Cruel and/or unusual

Recent whining over the fate of killers with low IQ's has caused me to look into the issue of the death penalty and the Constitution. Not the Constitution per se but the Bill of Rights which the Founding Fathers felt compelled to add to the Constitution because in order to get it signed, it needed more limitation placed on the impending Federal Government. Most of the leaders of the various states under the Articles of Confederation and most of the people didn't really trust the idea of a strong central government. So those tasked with plugging up the holes in national government put limits on what it was allowed and not allowed to do. To seal the deal they made sure that any Federal Government would be faced with an armed populace so as to dissuade any wannabe dictators. It all worked pretty well up until the advent of modern liberalism.

Modern liberalism is a philosophy hatched in the middle of the 20th century whose adherents decided that they didn't care what the Founding Fathers thought, what they wrote or what they meant. The only thing important was what the liberals knew to be important for all of us and little matters like Constitutional restrictions and the philosophy of reason was not going to get in their way. It is not the purpose of this column to enumerate all the evidence of this claim of their motives. Any thinking American can look at the bottom line of the Federal Government's current budget and know the truth.

I would just like to spend a moment and speak to this issue of capital punishment and the recent proclamations of the Supreme Court. In the beginnings of our nation, before the advent of modern liberalism, the courts were put in place to interpret the law. At some point the courts usurped the power to create law from the legislative and to enforce law from the executive. Today, the courts have the self-assumed power to replace representative democracy and republicanism with little opposition from the other two branches of government.

The Federal Judges are appointed for life and can only be impeached for breaking the laws that they determine the interpretation of. This is the job to have.

When the Founding Fathers, the last remnants of the enlightenment, crafted the 8th Amendment to the Constitution they wrote: "Excessive bail shall not be required, nor excessive fines imposed, nor cruel and unusual punishments inflicted." The part of this amendment I would address is the "nor cruel and unusual punishments inflicted." The authors of this amendment had already established the existence of a "capital crime" in the 5th amendment. Further, these men were well versed in the use of the English language.

I would venture to guess that they understood the spoken and written rules of the language better than the modern interpreters of their writings did. The Founders didn't say "cruel or unusual," they didn't say "cruel and/or unusual" either. They said what they meant to say. They said "cruel and unusual" and that is inclusive of both "cruel" and "unusual." Anyone with any familiarity with the native tongue knows this. The exception is Federal Judges.

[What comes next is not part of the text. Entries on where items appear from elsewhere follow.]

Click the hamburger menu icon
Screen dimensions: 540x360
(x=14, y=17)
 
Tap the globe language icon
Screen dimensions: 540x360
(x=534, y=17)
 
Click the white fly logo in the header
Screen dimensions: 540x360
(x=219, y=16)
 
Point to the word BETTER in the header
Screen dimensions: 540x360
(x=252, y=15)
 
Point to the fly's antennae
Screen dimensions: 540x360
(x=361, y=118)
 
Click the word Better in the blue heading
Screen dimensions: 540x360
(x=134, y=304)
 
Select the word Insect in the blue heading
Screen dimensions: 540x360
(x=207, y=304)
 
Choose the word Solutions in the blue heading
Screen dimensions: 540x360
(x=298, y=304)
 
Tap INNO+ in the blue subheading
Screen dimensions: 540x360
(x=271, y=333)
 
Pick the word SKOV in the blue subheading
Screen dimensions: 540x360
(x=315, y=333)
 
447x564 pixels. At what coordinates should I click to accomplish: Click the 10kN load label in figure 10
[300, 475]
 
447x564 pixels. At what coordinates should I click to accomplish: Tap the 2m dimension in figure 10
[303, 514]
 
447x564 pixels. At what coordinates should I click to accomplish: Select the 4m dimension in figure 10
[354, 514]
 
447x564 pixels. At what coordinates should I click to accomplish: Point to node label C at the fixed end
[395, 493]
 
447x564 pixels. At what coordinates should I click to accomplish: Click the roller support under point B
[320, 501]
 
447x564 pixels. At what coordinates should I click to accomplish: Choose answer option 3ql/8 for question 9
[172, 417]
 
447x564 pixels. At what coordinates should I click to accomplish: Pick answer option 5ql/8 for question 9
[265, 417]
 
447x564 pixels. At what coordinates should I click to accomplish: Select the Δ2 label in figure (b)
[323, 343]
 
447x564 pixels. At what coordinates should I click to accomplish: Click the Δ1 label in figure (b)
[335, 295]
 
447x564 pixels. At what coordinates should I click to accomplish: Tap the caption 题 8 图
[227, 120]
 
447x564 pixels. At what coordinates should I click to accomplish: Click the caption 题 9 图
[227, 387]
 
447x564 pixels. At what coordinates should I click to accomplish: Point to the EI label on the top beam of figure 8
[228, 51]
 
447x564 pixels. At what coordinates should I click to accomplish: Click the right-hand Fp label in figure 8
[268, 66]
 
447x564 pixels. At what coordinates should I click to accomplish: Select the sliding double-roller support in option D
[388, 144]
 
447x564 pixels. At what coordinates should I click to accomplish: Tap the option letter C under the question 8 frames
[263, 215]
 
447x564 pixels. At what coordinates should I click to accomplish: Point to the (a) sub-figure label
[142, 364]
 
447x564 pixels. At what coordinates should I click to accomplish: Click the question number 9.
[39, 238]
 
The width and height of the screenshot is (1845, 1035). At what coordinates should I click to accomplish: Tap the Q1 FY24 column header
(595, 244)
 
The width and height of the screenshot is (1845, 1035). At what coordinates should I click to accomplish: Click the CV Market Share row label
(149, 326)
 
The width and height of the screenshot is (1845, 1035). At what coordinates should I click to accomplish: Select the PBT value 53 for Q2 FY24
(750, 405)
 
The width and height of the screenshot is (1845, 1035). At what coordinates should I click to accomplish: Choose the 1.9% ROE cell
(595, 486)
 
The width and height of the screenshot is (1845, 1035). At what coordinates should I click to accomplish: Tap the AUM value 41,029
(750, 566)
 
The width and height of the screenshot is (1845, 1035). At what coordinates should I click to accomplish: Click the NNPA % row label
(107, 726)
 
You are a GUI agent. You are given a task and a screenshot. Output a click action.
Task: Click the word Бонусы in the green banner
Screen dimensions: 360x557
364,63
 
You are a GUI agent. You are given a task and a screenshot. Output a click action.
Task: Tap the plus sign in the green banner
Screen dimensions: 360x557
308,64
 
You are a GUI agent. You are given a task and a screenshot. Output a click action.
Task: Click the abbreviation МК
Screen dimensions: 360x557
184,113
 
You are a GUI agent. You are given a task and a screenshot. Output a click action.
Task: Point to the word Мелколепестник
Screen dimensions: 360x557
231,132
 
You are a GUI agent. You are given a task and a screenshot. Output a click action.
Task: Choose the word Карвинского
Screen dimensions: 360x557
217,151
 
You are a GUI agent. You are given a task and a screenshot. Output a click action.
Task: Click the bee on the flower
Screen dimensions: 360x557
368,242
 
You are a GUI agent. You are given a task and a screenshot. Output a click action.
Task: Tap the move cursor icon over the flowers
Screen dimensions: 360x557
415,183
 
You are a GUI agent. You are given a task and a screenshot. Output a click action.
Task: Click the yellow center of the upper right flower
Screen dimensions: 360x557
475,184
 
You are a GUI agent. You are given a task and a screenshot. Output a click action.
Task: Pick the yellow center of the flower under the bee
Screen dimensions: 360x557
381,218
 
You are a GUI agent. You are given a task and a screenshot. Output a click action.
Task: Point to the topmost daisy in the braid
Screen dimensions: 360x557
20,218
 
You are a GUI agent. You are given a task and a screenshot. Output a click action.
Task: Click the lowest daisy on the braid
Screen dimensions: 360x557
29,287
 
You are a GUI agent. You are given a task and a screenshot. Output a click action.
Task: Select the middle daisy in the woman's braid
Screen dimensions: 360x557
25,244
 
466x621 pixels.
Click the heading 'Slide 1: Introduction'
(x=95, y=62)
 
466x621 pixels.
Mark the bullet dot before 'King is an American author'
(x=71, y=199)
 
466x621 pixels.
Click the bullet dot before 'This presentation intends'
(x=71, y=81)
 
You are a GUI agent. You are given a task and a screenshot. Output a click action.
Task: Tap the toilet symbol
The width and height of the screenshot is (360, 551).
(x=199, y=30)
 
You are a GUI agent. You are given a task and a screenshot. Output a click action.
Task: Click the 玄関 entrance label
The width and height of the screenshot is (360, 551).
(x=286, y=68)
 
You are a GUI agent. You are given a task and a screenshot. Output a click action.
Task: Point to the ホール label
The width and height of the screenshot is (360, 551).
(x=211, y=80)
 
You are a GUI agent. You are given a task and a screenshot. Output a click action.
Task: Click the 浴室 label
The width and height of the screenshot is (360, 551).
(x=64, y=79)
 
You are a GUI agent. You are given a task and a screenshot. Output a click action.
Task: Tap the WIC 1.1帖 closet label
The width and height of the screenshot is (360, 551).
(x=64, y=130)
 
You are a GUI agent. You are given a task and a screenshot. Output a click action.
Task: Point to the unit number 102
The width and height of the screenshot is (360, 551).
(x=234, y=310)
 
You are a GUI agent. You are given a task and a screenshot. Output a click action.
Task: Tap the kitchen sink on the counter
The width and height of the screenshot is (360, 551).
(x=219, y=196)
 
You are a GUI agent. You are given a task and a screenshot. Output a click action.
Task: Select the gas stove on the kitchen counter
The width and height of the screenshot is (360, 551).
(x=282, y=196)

The reason for this clause of the 8th amendment was to protect people from judges and courts that might feel free to be creative and unequal in their doling out of punishments. The idea was to create a system of consequences for breaking laws that were consistent from one case to the next. If the common punishment for murder was hanging, the 8th amendment sought to prevent someone the judge personally had a grudge against, or someone who had committed a particularly egregious crime from being drawn and quartered or burned alive.

The actual existence of capital punishment for capital crimes was accepted by the courts as being in the jurisdiction of the individual states. The method of carrying out this punishment simply had to meet the criteria of being uniform. Under the intend and the wording of the Constitution, capital punishment in and of itself, cannot meet the definition of "cruel and unusual" because while it may be considered cruel, its continued use makes it usual.